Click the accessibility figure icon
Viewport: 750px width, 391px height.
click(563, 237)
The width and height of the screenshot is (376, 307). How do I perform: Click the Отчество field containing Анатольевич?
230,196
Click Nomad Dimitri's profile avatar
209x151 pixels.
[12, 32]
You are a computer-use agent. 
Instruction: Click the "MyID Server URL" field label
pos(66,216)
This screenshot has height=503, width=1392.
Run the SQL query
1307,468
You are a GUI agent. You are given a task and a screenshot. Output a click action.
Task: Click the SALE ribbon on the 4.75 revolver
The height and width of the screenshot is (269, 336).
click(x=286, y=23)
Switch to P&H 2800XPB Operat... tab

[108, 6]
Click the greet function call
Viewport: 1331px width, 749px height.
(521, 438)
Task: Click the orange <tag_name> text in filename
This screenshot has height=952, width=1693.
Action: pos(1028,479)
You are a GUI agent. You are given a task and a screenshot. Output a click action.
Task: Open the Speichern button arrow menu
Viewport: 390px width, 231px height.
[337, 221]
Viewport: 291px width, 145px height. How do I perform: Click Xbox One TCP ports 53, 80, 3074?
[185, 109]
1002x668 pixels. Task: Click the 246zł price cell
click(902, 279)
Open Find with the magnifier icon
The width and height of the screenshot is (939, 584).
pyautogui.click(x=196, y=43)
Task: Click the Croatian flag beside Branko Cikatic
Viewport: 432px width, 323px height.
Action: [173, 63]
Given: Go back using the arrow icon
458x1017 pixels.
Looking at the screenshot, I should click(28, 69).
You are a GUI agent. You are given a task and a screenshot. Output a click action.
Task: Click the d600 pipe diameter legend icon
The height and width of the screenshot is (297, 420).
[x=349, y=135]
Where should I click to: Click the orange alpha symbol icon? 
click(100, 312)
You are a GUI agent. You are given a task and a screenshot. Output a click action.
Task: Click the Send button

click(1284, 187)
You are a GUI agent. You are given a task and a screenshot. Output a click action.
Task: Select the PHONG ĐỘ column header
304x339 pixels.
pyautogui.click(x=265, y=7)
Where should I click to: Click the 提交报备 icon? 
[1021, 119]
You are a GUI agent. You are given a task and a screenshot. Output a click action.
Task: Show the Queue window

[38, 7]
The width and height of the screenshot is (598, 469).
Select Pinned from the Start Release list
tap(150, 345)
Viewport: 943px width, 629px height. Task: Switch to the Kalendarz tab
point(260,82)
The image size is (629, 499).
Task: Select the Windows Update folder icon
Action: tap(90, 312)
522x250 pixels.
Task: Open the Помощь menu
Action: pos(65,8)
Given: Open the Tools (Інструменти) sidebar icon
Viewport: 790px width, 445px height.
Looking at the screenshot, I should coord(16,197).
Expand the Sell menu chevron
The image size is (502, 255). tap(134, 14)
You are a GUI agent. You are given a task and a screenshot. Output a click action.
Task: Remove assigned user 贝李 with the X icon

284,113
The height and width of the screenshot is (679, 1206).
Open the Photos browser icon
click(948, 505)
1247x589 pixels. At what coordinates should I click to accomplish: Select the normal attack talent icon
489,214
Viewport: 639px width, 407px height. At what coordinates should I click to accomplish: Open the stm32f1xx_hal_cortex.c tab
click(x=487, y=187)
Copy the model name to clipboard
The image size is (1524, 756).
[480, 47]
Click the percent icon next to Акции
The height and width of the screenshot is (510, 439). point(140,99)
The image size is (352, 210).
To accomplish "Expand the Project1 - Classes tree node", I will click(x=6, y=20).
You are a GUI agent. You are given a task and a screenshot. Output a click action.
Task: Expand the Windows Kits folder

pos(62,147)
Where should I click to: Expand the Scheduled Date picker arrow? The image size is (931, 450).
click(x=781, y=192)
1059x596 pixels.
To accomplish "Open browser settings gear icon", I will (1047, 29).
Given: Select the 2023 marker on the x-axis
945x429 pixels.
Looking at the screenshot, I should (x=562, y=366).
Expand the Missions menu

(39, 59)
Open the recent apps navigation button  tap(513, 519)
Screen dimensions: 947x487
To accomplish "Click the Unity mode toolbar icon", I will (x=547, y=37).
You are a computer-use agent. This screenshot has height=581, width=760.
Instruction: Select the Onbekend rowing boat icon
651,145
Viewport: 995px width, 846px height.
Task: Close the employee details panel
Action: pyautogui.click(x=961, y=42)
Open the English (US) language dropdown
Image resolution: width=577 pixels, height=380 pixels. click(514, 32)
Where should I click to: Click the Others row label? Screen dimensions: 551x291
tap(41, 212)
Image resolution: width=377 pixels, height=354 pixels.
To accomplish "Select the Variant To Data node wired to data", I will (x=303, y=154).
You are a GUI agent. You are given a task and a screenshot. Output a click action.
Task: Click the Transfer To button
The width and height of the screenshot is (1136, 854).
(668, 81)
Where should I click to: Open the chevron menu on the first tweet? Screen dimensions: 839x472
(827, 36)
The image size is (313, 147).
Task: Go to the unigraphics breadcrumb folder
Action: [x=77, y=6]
----------------------------------------
-- Work instructions --
Rewrite the part of the material that opens with the line containing "Task: Click the Croatian" and closes with the line containing "Looking at the screenshot, I should click(28, 69).", putting "Croatian crest" wherever "Croatian flag" appears and keeping every other character as it is.

-- Task result --
Task: Click the Croatian crest beside Branko Cikatic
Viewport: 432px width, 323px height.
Action: [173, 63]
Given: Go back using the arrow icon
458x1017 pixels.
Looking at the screenshot, I should click(28, 69).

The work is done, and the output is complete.